Previous authors have suggested that an ICC above 0.80 should be considered acceptable in a clinical setting [19, 20]. In our study neither the PIM nor the PRISM score reached this value before training. After training both scores realised intraclass correlations ≥0.80 (albeit only just in the case of the PRISM score). Nevertheless, a degree of variability remained even after training, a fact that physicians using these scores should be aware of even if the degree of variability is deemed acceptable. Some authors have suggested that risk adjustment systems could be used to predict outcome in individual patients [21], although their use for this purpose remains controversial both in the adult and paediatric populations [22, 23]. If attempts are made to predict risk of death in individual patients, issues of reliability of assessment and interobserver variability become even more important.

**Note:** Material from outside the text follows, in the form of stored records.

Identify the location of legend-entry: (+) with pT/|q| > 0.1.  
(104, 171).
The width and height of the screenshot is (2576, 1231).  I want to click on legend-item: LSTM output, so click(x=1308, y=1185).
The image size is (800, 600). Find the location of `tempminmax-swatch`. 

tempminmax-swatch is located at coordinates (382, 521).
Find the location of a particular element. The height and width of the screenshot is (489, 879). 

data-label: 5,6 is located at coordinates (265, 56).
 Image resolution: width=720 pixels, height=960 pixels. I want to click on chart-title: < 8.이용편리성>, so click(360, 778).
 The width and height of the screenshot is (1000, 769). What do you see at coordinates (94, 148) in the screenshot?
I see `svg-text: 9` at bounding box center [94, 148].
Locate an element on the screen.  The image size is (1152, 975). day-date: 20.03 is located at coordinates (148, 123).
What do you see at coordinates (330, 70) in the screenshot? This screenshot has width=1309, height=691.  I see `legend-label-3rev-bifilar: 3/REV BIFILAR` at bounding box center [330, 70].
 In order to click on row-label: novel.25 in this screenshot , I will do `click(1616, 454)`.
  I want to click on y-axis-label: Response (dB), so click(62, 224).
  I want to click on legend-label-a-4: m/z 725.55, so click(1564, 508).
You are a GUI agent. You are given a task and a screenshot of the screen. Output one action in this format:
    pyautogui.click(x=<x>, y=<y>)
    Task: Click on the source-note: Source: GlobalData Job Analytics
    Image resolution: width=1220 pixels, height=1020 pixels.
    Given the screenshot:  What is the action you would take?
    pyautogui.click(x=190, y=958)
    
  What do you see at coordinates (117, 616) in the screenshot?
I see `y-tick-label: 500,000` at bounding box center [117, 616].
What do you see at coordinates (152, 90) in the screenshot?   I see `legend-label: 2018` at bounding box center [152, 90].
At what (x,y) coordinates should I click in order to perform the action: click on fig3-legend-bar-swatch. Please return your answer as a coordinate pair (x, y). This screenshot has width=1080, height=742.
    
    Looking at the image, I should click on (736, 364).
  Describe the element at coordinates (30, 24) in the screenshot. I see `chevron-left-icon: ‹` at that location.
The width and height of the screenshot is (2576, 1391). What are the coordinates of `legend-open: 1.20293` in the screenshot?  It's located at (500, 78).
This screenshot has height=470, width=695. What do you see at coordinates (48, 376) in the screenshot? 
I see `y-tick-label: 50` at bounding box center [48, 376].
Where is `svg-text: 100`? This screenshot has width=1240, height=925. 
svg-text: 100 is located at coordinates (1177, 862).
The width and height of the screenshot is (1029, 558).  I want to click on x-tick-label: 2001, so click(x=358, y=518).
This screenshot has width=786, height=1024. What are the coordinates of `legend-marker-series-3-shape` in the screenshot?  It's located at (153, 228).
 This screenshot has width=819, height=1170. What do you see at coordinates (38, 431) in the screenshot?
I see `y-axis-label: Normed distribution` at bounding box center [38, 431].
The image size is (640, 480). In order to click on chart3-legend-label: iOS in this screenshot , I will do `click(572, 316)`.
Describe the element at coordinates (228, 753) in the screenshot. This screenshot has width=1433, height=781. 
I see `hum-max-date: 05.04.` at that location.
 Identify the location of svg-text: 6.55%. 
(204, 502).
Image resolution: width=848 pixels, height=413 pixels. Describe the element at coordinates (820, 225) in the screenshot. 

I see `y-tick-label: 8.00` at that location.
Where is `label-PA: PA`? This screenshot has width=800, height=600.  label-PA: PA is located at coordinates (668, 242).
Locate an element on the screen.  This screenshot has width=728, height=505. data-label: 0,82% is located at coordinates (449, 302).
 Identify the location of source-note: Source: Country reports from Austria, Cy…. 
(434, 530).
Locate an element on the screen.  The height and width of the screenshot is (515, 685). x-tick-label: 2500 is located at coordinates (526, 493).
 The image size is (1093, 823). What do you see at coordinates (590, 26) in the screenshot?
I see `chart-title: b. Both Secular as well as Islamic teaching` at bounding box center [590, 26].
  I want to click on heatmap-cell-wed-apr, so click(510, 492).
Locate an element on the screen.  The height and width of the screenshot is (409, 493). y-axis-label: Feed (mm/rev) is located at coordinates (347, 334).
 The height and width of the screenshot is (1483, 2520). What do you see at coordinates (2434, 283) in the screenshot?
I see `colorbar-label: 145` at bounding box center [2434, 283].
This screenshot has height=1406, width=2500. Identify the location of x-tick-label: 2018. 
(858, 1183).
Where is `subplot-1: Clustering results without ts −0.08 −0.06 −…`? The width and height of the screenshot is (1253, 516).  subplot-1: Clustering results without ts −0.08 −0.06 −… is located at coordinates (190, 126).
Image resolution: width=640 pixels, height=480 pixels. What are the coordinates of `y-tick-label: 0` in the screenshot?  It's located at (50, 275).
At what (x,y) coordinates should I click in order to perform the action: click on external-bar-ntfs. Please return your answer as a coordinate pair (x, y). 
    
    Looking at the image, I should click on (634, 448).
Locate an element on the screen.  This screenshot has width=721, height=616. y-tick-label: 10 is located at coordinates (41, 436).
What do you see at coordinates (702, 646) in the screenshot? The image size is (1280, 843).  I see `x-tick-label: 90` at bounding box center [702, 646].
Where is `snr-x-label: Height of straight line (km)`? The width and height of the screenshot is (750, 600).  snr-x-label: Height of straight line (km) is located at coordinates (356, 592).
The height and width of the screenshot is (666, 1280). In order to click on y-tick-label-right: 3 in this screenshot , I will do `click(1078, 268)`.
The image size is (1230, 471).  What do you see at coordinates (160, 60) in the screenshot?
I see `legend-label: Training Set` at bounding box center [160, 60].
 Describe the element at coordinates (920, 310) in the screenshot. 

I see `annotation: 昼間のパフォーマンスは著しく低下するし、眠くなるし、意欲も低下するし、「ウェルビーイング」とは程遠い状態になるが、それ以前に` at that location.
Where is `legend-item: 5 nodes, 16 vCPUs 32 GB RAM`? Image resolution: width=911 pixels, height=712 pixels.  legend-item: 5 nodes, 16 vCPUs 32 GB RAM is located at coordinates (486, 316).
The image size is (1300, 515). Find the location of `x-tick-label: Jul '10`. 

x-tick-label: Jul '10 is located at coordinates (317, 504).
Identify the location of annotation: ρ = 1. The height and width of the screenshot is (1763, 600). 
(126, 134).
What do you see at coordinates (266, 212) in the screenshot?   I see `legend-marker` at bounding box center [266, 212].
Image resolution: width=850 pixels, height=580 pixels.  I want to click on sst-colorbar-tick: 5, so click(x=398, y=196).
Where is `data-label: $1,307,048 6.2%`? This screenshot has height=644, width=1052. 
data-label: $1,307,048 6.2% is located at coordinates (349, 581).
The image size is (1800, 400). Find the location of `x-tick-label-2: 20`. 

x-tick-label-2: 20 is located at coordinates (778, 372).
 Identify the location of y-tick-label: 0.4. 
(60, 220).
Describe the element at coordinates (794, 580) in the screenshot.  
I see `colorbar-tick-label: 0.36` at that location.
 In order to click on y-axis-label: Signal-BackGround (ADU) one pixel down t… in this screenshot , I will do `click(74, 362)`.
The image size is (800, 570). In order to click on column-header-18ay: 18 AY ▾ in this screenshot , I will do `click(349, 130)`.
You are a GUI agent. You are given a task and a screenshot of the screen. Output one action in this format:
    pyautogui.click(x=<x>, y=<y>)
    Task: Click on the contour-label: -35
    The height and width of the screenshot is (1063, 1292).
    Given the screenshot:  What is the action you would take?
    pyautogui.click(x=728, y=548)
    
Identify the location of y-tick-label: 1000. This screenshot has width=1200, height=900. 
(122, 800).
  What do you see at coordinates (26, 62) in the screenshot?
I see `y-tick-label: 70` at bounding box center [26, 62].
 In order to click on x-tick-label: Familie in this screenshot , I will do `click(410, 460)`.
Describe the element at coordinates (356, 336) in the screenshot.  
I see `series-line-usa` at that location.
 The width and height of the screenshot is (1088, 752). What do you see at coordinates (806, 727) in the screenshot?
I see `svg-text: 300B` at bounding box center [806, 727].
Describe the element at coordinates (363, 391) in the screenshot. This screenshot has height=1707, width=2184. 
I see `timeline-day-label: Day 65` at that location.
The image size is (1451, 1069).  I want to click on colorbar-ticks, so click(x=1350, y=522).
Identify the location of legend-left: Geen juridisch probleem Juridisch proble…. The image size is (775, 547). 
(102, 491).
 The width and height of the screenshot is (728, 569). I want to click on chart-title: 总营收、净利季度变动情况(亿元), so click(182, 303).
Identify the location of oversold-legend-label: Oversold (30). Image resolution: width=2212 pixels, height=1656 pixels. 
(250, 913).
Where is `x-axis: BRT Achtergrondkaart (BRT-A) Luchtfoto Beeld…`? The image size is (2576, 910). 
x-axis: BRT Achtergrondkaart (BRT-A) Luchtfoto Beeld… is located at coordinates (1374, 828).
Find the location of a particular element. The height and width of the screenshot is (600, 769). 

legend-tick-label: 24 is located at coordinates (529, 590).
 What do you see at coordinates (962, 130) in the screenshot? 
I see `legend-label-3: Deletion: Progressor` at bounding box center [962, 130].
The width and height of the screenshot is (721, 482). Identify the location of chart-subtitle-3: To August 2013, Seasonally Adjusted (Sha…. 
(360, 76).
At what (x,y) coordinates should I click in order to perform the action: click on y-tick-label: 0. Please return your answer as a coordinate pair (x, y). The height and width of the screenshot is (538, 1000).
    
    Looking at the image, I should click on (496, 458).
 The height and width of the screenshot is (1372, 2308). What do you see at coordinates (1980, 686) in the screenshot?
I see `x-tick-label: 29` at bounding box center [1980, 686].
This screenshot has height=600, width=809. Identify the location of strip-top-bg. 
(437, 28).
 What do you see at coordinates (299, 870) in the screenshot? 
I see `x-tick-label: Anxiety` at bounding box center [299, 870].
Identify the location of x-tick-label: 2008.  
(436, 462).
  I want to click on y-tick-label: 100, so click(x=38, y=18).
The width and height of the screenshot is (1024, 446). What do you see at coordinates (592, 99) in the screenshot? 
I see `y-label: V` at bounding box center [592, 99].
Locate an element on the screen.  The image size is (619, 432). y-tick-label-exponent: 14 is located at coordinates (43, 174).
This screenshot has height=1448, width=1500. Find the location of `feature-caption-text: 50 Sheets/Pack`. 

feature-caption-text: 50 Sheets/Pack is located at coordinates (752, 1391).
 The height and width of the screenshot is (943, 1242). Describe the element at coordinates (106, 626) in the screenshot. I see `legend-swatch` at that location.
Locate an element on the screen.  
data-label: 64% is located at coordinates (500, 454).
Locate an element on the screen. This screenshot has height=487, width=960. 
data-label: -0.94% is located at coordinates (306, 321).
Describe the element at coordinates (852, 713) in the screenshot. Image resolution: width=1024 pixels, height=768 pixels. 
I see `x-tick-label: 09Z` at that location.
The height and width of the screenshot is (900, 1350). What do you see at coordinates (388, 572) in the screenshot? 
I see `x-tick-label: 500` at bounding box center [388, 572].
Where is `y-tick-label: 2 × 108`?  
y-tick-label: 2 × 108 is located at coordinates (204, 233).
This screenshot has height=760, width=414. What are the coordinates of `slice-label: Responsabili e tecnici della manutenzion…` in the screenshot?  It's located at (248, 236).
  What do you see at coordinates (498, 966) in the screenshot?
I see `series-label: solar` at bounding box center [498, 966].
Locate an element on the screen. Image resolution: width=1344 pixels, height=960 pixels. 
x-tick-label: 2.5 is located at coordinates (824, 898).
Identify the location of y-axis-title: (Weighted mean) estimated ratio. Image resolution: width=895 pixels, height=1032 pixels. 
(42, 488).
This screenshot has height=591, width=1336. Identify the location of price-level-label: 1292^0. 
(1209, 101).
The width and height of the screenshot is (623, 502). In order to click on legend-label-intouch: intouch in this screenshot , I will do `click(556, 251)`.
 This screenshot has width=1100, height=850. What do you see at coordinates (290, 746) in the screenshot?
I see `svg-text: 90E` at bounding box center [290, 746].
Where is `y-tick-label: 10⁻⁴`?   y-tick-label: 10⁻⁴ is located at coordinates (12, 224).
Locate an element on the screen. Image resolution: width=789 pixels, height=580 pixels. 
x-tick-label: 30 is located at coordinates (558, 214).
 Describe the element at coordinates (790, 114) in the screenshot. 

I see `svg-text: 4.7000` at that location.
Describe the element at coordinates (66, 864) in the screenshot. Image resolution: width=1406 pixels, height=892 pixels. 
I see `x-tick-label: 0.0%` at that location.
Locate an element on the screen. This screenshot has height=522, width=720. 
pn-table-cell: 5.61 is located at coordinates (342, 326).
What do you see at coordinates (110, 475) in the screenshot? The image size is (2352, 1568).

Another novel application of severity scoring systems is for selecting patients who might gain the greatest benefits from specific treatments. An example of this is the use of APACHE II scores to select patients with severe sepsis for treatment with activated protein C [24]. The use of APACHE II scores in this way is based on observations from the PROWESS trial [23]. This study, which reported a significant decrease in mortality in a large group of patients with severe sepsis treated with activated protein C, observed greater benefits in patients with higher APACHE II scores compared with the overall group [25]; however, the use of risk adjustment systems for such purposes has been challenged on various grounds [26]. Systems such as APACHE II, PRISM and PIM were designed for outcome prediction in large groups of patients, and have never been validated for risk assessment in individual patients. In our opinion, great caution should be taken when making decisions on allocation of resources and treatments in individual patients based on risk adjustment systems. This view is reinforced by observations that organisational changes, case mix of patients and the transfer of patients between units can substantially affect various benchmarking tools to assess ICU performance, including the frequently used standardised mortality ratio [27, 28].

Conclusion

In conclusion, although PRISM and PIM scores are valuable tools in paediatric intensive care, it is important to realize that reliability of risk adjustment systems in everyday clinical practice is highly dependent on the implementation of training, guidelines and regular audit of these scoring systems. Even when these precautions are taken, a degree of interobserver and even intraobserver variability is likely to persist. The observations in adult ICUs and our current findings in the paediatric setting underscores the importance of being aware of the limitations of risk adjustment systems, especially when the are used for benchmarking and to assess quality of care in the (paediatric) ICU.